The value of access to SDOH factors becomes diminished when healthcare organizations can’t use it to pinpoint where the greatest needs exist and design a plan for better outcomes at reduced cost.
It starts with the ability to incorporate data from a wide range of systems and sources. Once these data “speak the same language,” advanced population health management software can provide a next-level view. Such software can help identify patients’ health status, pinpoint opportunities to strengthen chronic care management, and make it easier for health systems and health plans to identify and respond to risk.
The right managed care platform will empower clinicians to identify risk areas at the individual and community level and strengthen their ability to respond in the right ways at the right time. It will describe and predict a population’s past or future utilization of healthcare services and their associated costs. Perhaps most important, it will deliver analyses that clinicians can understand at a glance.
What are the keys to making population health information actionable for those on the front lines of care?
We’ve found that seamless access to actionable population health data—delivered directly within clinicians’ workflows and in an easy-to-read view—makes a significant difference.
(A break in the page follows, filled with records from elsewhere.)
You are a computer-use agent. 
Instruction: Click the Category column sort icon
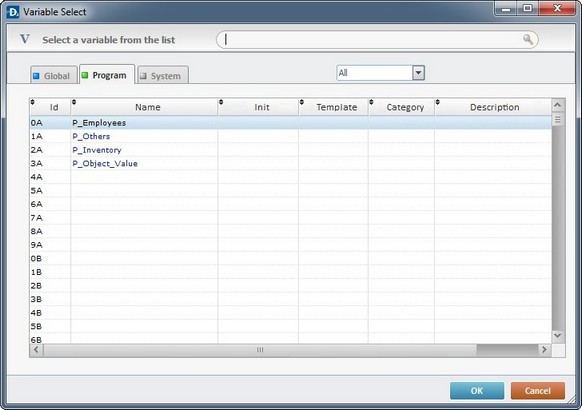point(371,102)
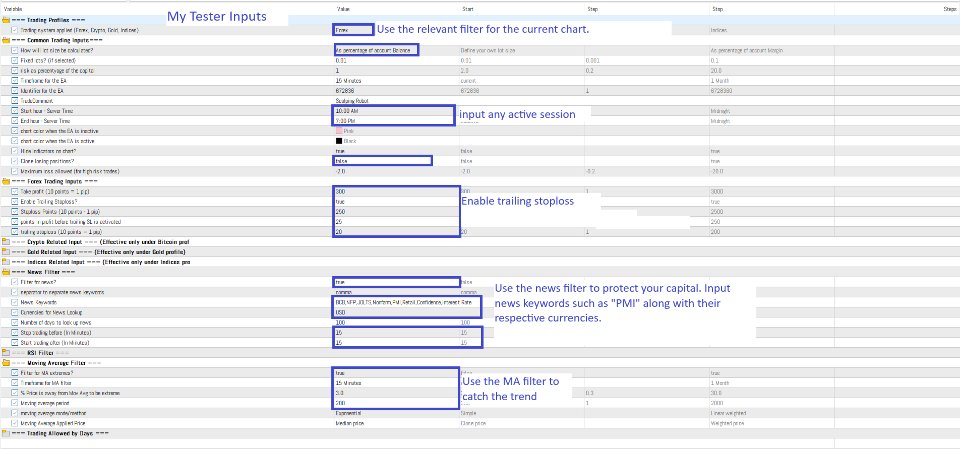
Task: Click the RSI Filter section folder icon
Action: 5,352
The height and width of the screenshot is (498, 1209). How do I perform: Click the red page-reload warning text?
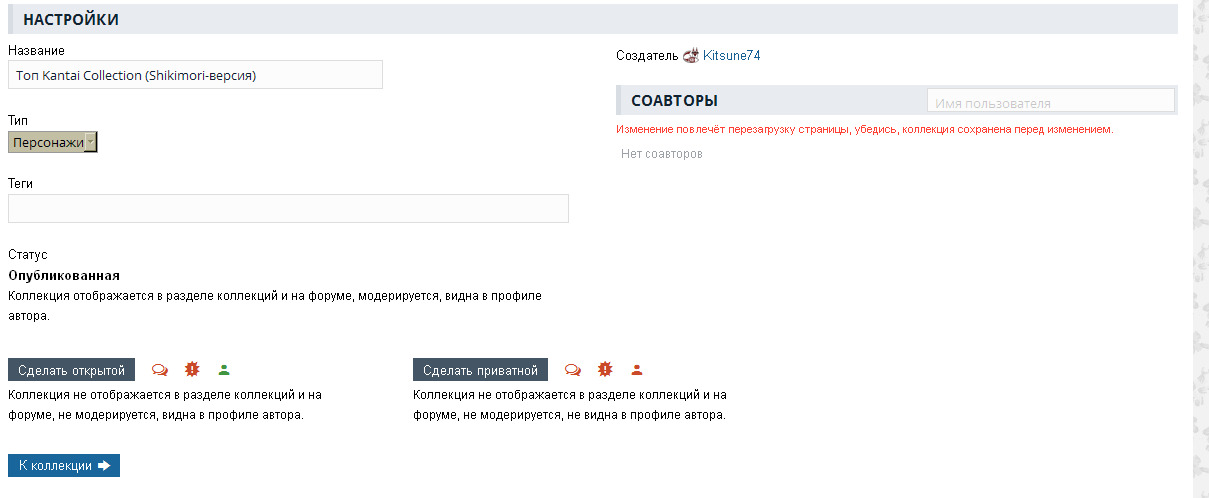point(864,130)
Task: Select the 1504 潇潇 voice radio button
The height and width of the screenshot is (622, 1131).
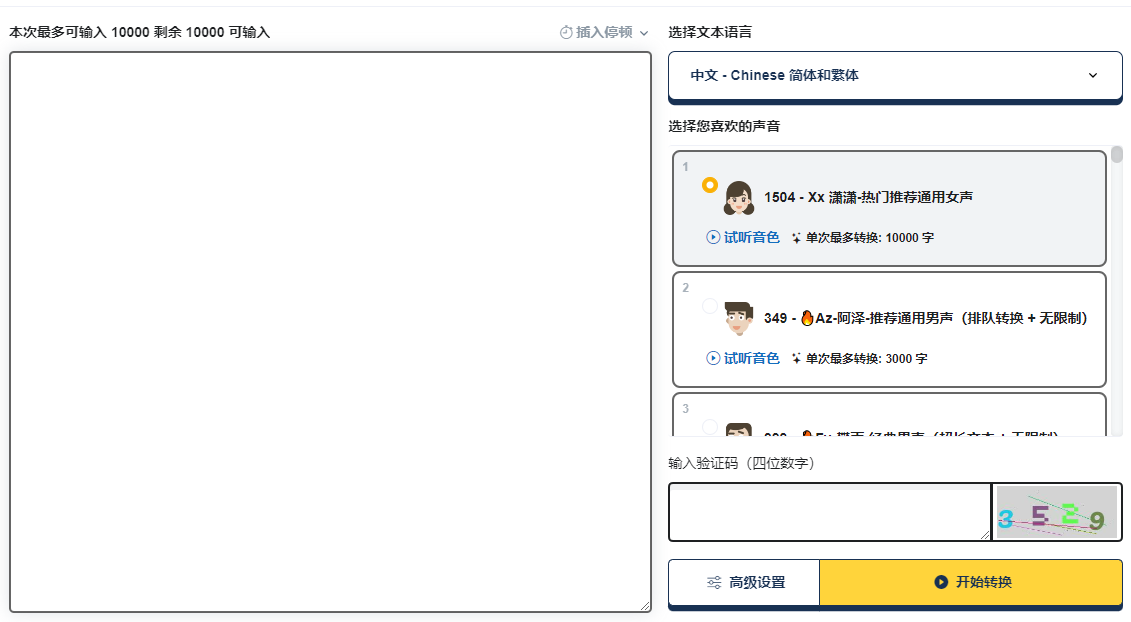Action: pos(710,185)
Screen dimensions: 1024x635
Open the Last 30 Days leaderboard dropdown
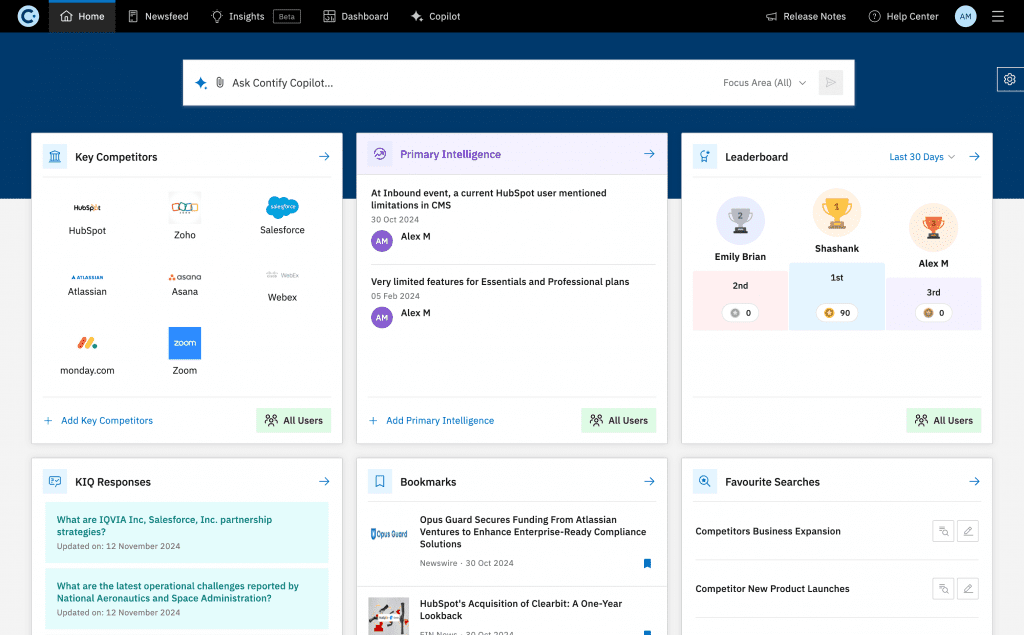pyautogui.click(x=922, y=157)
It starts by adopting intuitive dashboards that put population health information at clinicians’ fingertips. This at-a-glance view makes it easy for clinicians to spot trends that prompt cause for concern, such as the top 10 drugs prescribed to a given population over the past year and the lead indicators for unexpected pharmacy costs.
The most advanced population health platforms also leverage predictive analytics to project risk by population and by member—and offer insight into right-now actions that could make a difference.
At Chordline Health, our ability to link SDOH with a predictive modeling program designed by Johns Hopkins gives clients access to a regional and national view into health risks. With this information, health systems and health plans can evaluate where they stand when it comes to the health of their population and their ability to mitigate risk. They can also leverage learnings from peers on ways to strengthen support for better health. These actions ultimately reduce utilization management and healthcare costs by ensuring the right care is accessed at the right time and in the right settings.
In your view, once healthcare organizations are on a path to success around analytics for population health management, how can they sustain these gains?
Ultimately, innovation around population health management, including data-informed innovation, must translate at scale. To get there, healthcare organizations must have a clear vision of what they want to achieve and how. As one panelist shared during ViVE, “If you have a really clear understanding of the direction that you want to go, where you’re aiming toward, and the foundation you want to build, then you’re going to be able to make much better decisions.” It’s time for healthcare leaders to create a vision for population health success and invest the right data tools and resources to make a broad impact.